WHAT NEEDS TO BE DONE —
How many lines in the records below contain the string "width"? Reply with the number alone.

THE DATA —
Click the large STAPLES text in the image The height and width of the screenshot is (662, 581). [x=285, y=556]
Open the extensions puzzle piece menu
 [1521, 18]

* * *

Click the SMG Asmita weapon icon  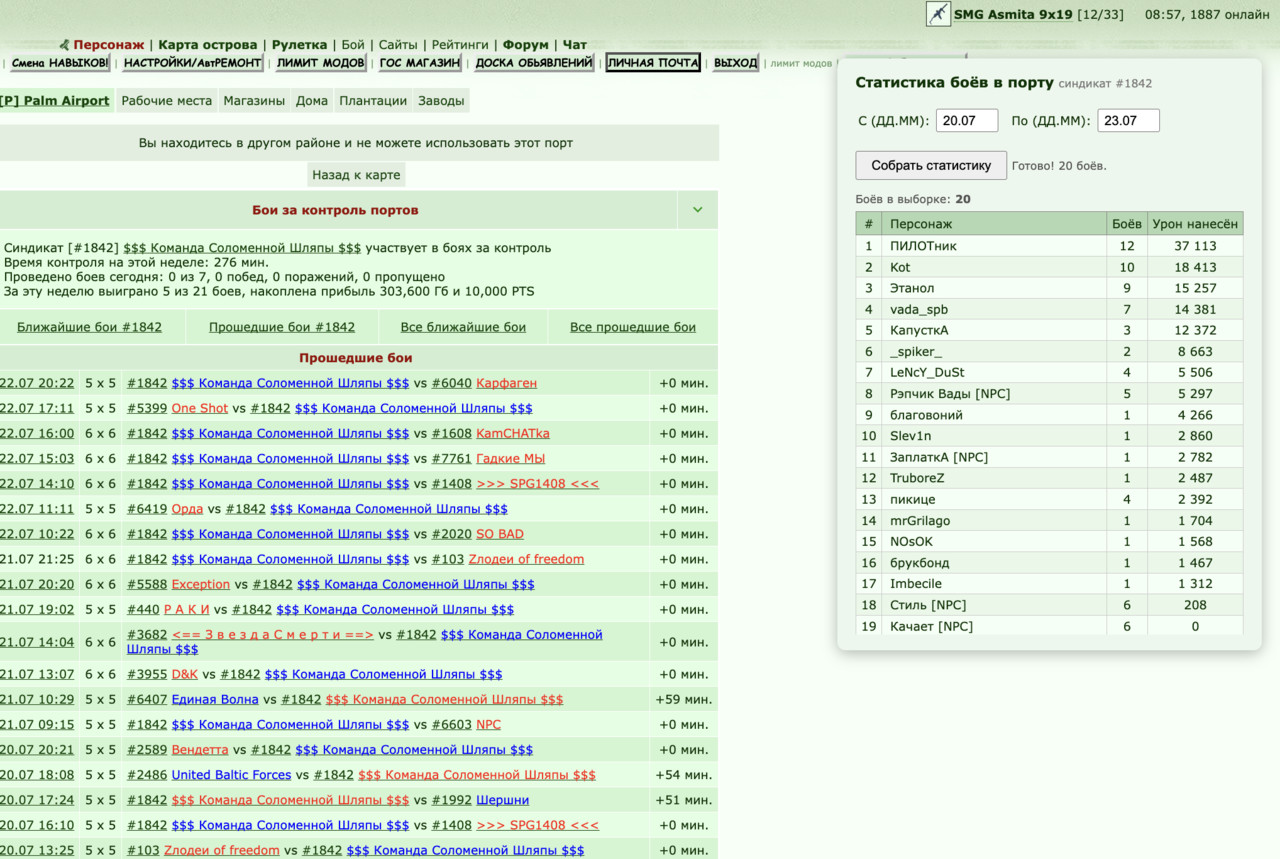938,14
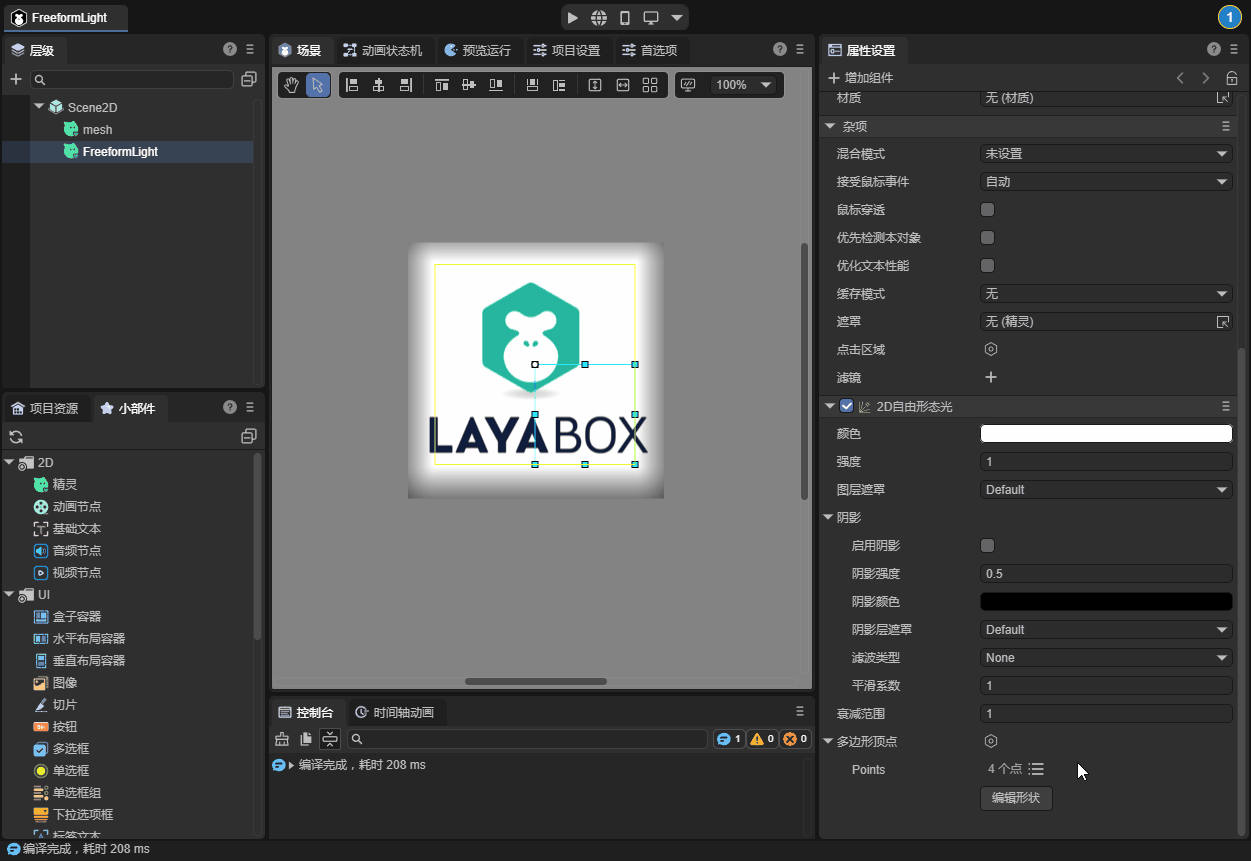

...

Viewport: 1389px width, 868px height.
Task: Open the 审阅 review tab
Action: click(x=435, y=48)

OUTPUT —
2